Pulmonary artery thrombosis presents differently from acute pulmonary embolism on CT scans.
Patients who experience in situ pulmonary artery thrombosis (PAT) after receiving radiation therapy (RT) have different imaging findings on CT than those that show up with acute pulmonary embolism (PE) – and, if radiologists do not render accurate identification and diagnosis, patients could end up getting the wrong treatment.
PAT does not appear to embolize, said a team of researchers from the University of Texas MD Anderson Cancer Center. Although the condition is very rare, this specific difference from PE points to a different clinical prognosis. The team, led by Jitesh Ajuha, MBBS, from the thoracic imaging department, published their findings and analysis in the Oct. 9 American Journal of Roentgenology.
“In situ PAT associated with RT, which to our knowledge has not previously been described in the English literature, has imaging features different from those of acute pulmonary emboli and does not appear to embolize,” the team said. “Awareness of this entity by radiologists can facilitate accurate diagnosis and impact management.”
And, according to Ajuha’s team, 48 percent of in situ PAT cases are not currently mentioned on radiology reports when they first appear on CT.

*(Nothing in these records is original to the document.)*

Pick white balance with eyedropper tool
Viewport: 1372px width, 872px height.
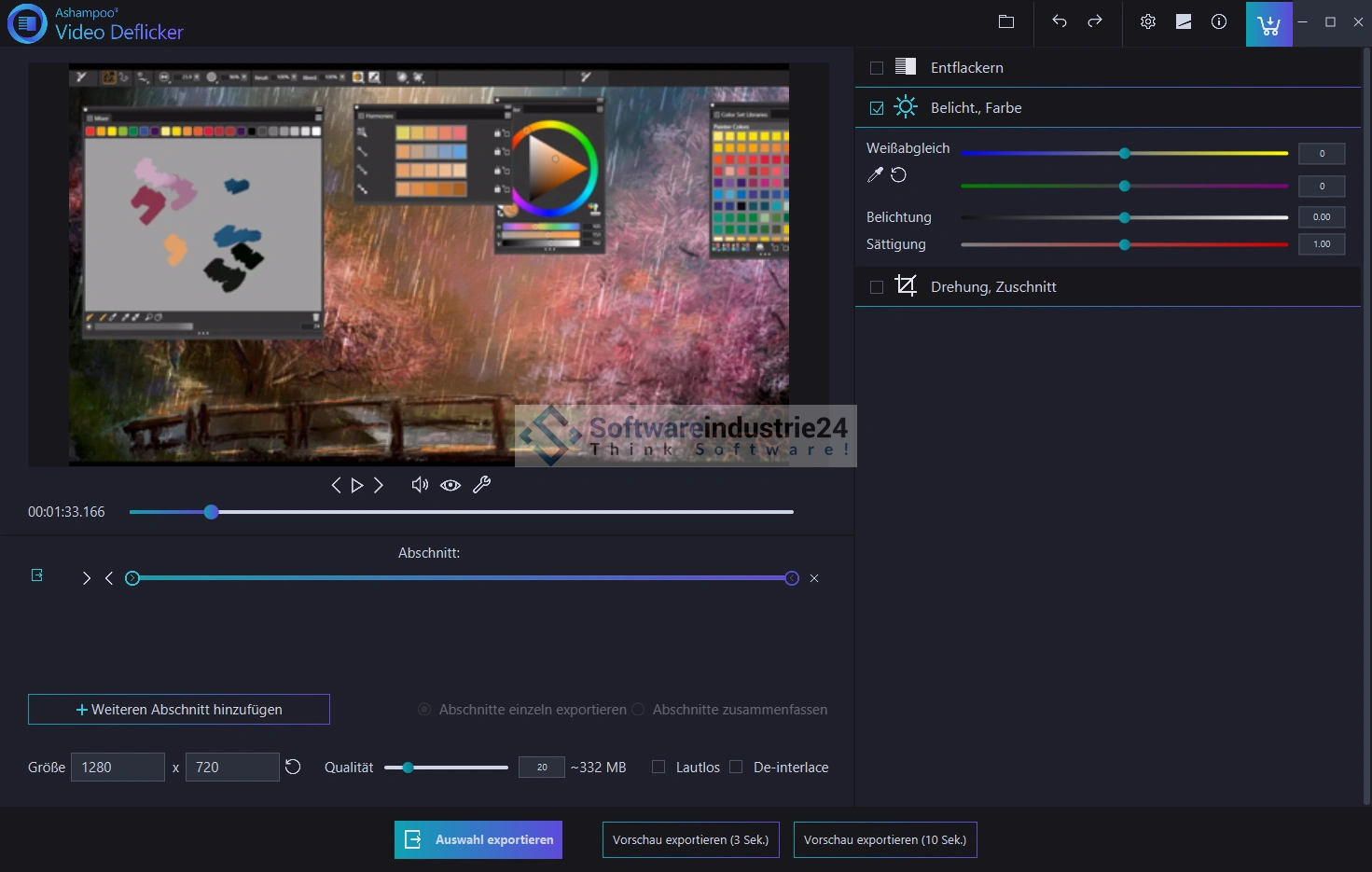point(875,175)
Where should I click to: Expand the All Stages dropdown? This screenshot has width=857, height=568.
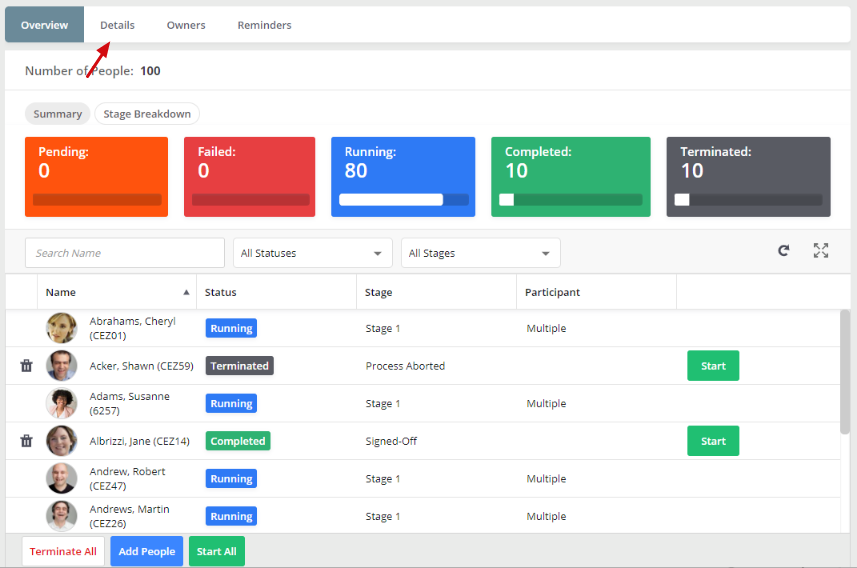click(x=480, y=253)
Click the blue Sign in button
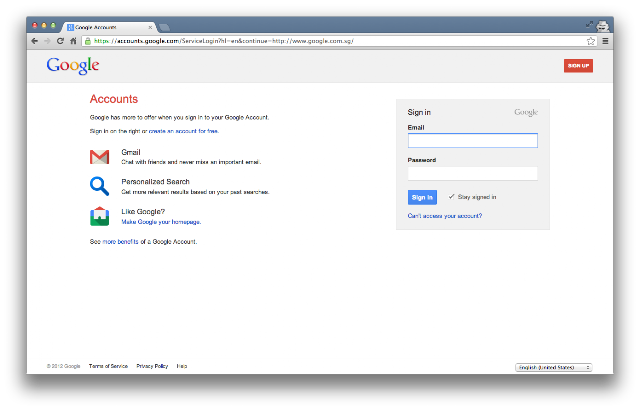Screen dimensions: 640x411 coord(422,197)
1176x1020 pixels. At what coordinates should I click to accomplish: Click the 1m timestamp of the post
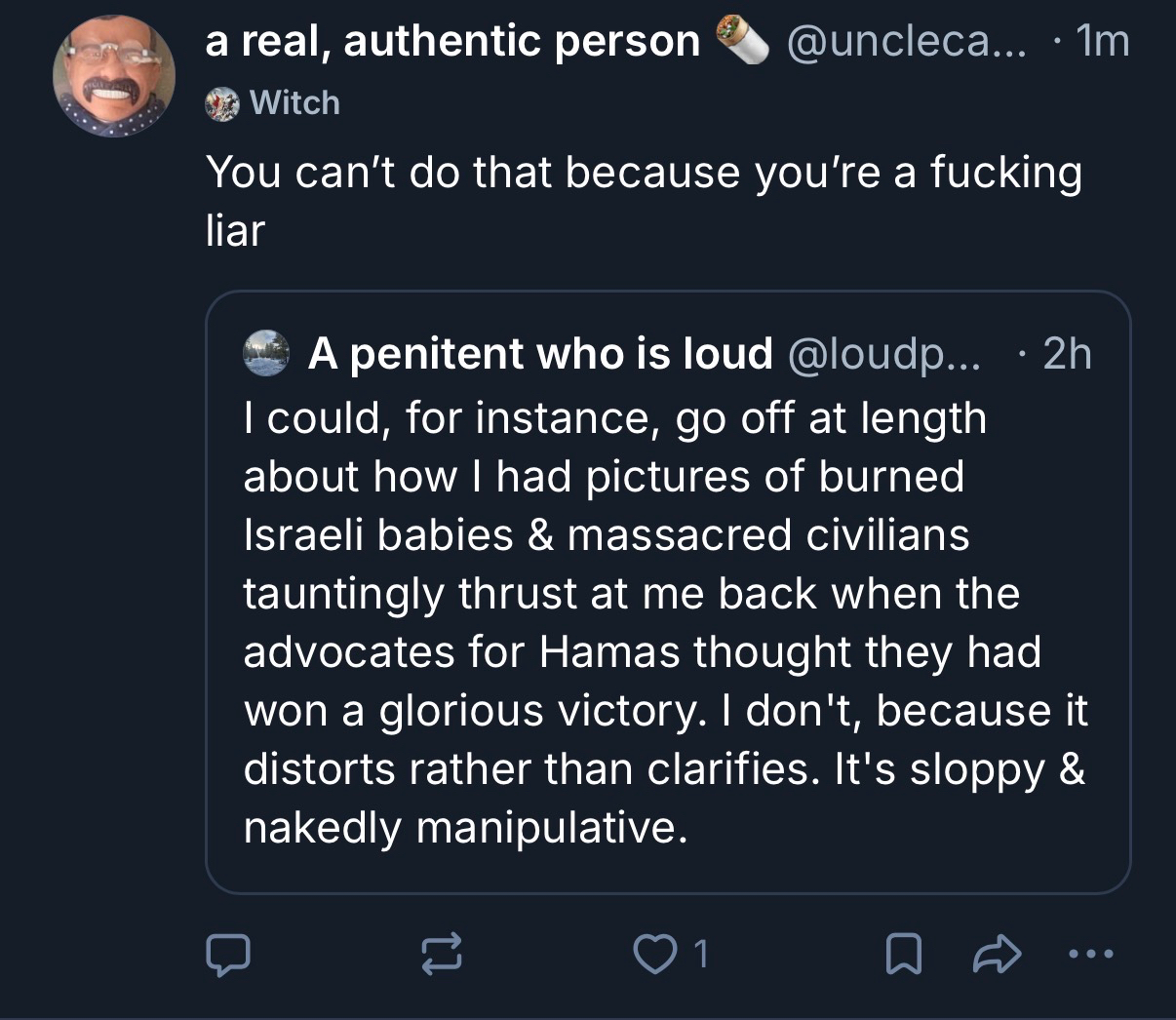1101,41
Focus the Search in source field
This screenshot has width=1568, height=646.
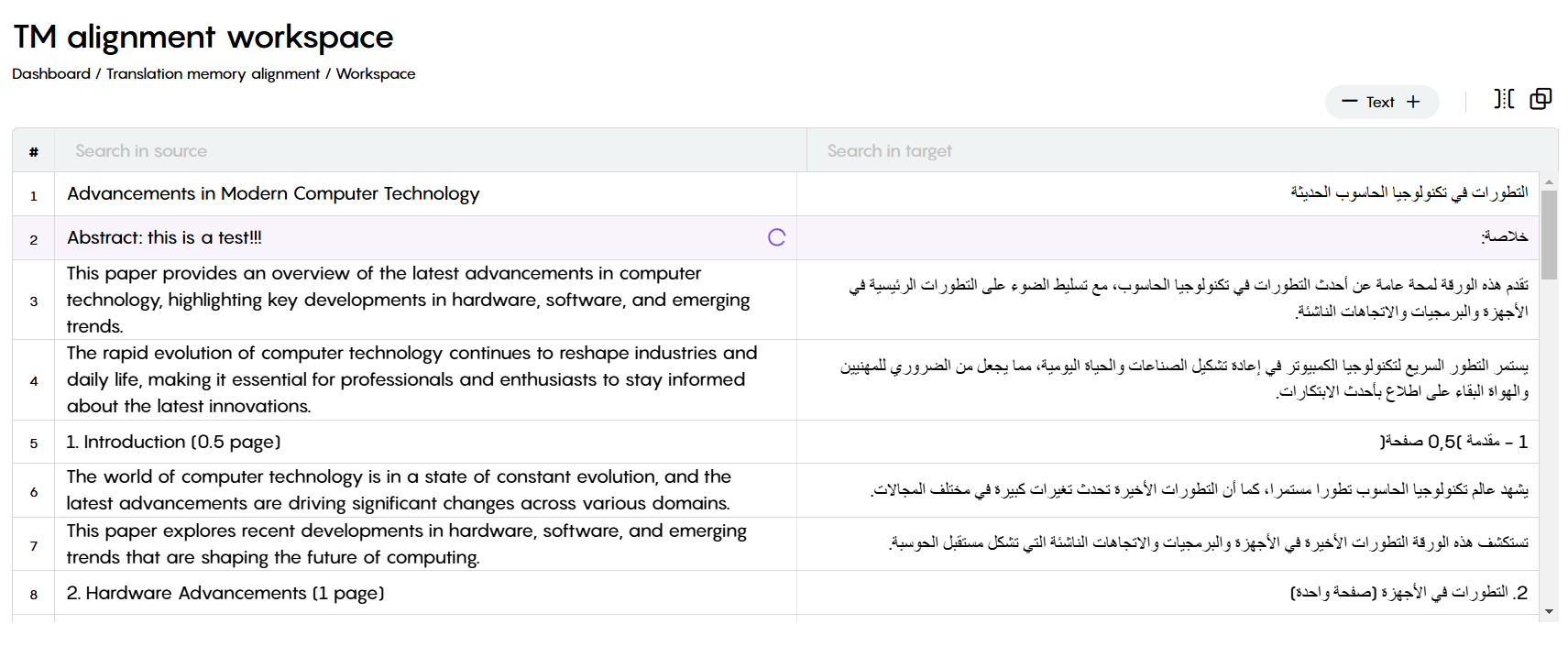(431, 151)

In order to assess and outline the differences between PAT and PE, Ahuja’s team culled the radiology database on a large teaching hospital, pulling reports that mentioned PAT between 2013 and 2019. Two board-certified, fellowship-trained radiologists retrospectively reviewed the CT studies, all of which used IV contrast and were captured on 16- or 64-MDCT scanners. From the scans, they recorded several PAT CT characteristics: number, location, appearance of filling defects, and presence of associated lung fibrosis.
All total, the team identified 27 patients – 19 men and eight women – for their study population. Most patients – 22 individual, 81 percent – had lung cancer as their primary malignancy. The other five (19 percent) had mesothelioma. No patients had symptoms at the time of their initial PAT diagnosis on CT.
According to their analysis, all PATs were distinctly different from those seen in acute PE because they were eccentric within the involved pulmonary artery and located within the RT volume. Most PATs (93 percent) were solitary and non-occlusive (96 percent). In addition, most (89 percent) formed an obtuse angle to the vessel wall.
In addition, all patients had CT findings of radiation-induced lung fibrosis findings in the lung supplied by the affected pulmonary artery. The initial PAT diagnosis on CT came between 53 and 2,522 days after the completion of RT, the team said. And, on follow-up imaging, no patients were observed to have filling defects develop in other parts of the pulmonary artery, indicating they did not embolize.
This is vital to note given that most patients treated for incidental PE are given anti-coagulants.
“It is important to assess the implication of in situ PAT presumably caused by RT and to distinguish it from true embolic events because the prognosis and management strategies of these two conditions are distinct,” the team said.
Based on what it is included in the radiology reports, they said, clinical teams can decide whether to administer anti-coagulants after reviewing a patient’s symptoms, health status, co-morbidities, and the risks of venous thrombosis, major bleeding, and death.
“For radiologists in clinical practice, awareness of this entity is integral to optimize detection and reporting,” the team concluded.